Step Away From MySpace, Private!
I’ve always thought it strange that our government will trust an 18-year-old young adult with deployment to a foreign country equipped with an automatic weapon, but not with a can of beer or a glass of wine. Seems now there is something else U.S. soldiers can’t be trusted with: the Web.
The Pentagon is revoking soldiers’ access to 13 Web sites, including MySpace, YouTube and MTV, on the Department of Defense computers. Former U.S. soldier Colby Buzzell, recent winner of the $10,000 Blooker Prize, the Internet blog equivalent of the Booker Prize, said, “I think it’s going to totally destroy their morale—you have soldiers out there for their second, third, even fourth time,” he told BBC News. “One of the few luxuries you have over there is the Internet cafés—it gives you a sense of normalcy to go on Web sites and follow the news, be in touch with family and friends.”
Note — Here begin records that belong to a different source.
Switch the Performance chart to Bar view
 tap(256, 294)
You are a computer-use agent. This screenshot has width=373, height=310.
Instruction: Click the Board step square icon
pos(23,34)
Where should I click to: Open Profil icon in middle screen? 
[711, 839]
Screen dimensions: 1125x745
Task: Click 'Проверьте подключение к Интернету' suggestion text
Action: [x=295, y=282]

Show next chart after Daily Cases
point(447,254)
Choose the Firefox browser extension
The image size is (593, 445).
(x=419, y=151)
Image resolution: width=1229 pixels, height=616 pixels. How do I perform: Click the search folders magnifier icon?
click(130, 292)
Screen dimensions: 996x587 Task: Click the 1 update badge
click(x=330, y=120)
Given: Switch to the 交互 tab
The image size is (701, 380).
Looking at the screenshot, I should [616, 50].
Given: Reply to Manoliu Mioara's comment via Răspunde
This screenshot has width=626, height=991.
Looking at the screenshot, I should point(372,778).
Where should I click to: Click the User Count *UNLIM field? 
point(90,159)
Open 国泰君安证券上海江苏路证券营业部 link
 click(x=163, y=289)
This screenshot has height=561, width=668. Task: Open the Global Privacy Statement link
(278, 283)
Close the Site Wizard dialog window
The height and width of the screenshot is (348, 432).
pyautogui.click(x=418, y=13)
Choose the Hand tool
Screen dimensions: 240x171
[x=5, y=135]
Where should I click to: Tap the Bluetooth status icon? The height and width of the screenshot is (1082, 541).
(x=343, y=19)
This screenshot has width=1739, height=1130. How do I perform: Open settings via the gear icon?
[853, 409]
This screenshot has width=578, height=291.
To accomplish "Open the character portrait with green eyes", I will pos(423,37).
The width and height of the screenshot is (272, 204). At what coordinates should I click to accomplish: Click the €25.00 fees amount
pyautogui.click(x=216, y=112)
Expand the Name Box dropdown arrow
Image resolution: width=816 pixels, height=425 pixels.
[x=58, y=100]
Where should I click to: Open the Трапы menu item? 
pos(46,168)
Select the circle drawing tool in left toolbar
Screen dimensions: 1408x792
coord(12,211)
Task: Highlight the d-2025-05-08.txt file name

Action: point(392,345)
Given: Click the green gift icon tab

The Department of Defense claims it is a bandwidth issue. Believe that and I’ll tell you about some WMDs and Yellow Cake. Way to support our troops.
California, Connecticut, DC, New Jersey and New York have now passed legislation that limits cell phone use while driving. But one state is taking it a couple of clicks further. The state of Washington is banning text messaging or SMS use while driving, as well. Motorists are looking at a $101 fine for texting, reading a text message or talking on a phone without a hands-free device. The text ban goes into effect Jan. 1 while the cell phone ban begins July 2008.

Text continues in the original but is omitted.